Drobo Gen 2 - worth the pain to reformat?

I have a Gen 2 drobo, in which I’m shortly upgrading one of the drives from 1 TB to a 4 TB WD Red expected delivery early next week, installation after I’ve run badblocks over it from a linux live cd, to check it’s 100%

The current config is:

8 TB partition (LUN) formatted NTFS
installed drives-
1 TB
4 TB
1.5 TB
1.5 TB

I’m in two minds if it’s worth copying my data, mostly backup sets for the entire family, off the drobo to the new drive (should just fit), then setting it up as a 16 TB LUN, then copying back prior to installing the new drive, or if I should leave things alone and just replace the drive?

Since Gen 2s only officially support 4 TB drives is 16 TB a good plan anyway? or would something around 11 TB make more sense since this is approximately the capacity I’d see with 4 x 4 TB drives in it?

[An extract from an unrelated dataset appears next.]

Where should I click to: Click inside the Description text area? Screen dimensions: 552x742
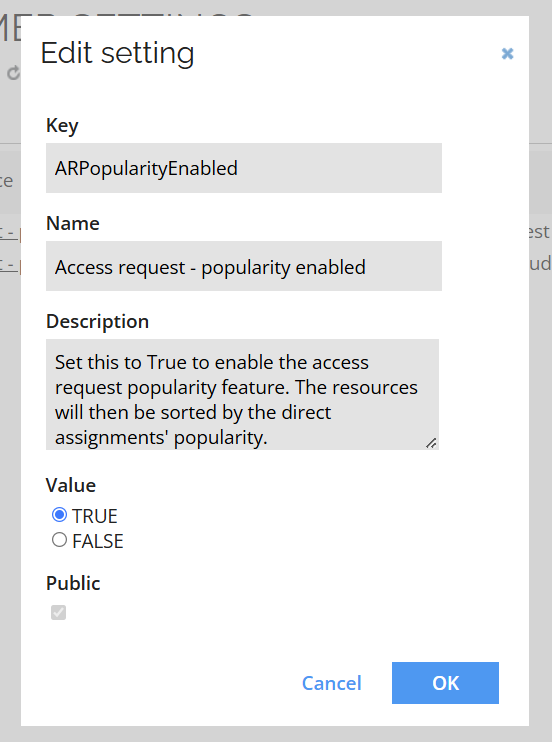point(242,394)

Also, I see others have fitted 6TB drives in these units, even though not officially supported, does this cause issues (apart from long rebuild times)?

If these are OK, then 16 TB would be about right if /when I’ve ever populated it with those, Gen 2 being EOL I’m not seeing any chance of a firmware update to give official support for drives over 4 TB.

I can probably live with the existing LUN size without much pain, then again, if I get some money, and I’d done the format now, while the data will still fit elsewhere temporarily, then I could migrate the entire pack to a newer chassis (gen 3) at some time in the future and have a shorter data transfer time now, rather than doing the job then and it taking longer.

Decisions decisions :s

I’m so old that I remember when we partitioned hard drives in case something went wrong with one filesystem, the other would survive.
If you require a single volume, and if you are comfortable putting that much data on a Gen2 with single parity and rebuild time measured in weeks, then reformatting sounds like your best option.

I remember that too, I’m comfortable putting this data on a Gen2 with single parity, it’s almost exclusively 2nd backup sets of machines which image themselves to a spare internal drive, ie. easily recreated data, which is stored in the original location and another. I learned never to rely on backups in a single place the hard way and I certainly trust single parity and long rebuild times more than storing them in a slew of standard USB external drives, with no parity, and no possibility of rebuilds, or an old p4 Linux box running samba, software raid, and lvm, which are my other options.

Well I went ahead, and it went without hitch, though it was a slow process.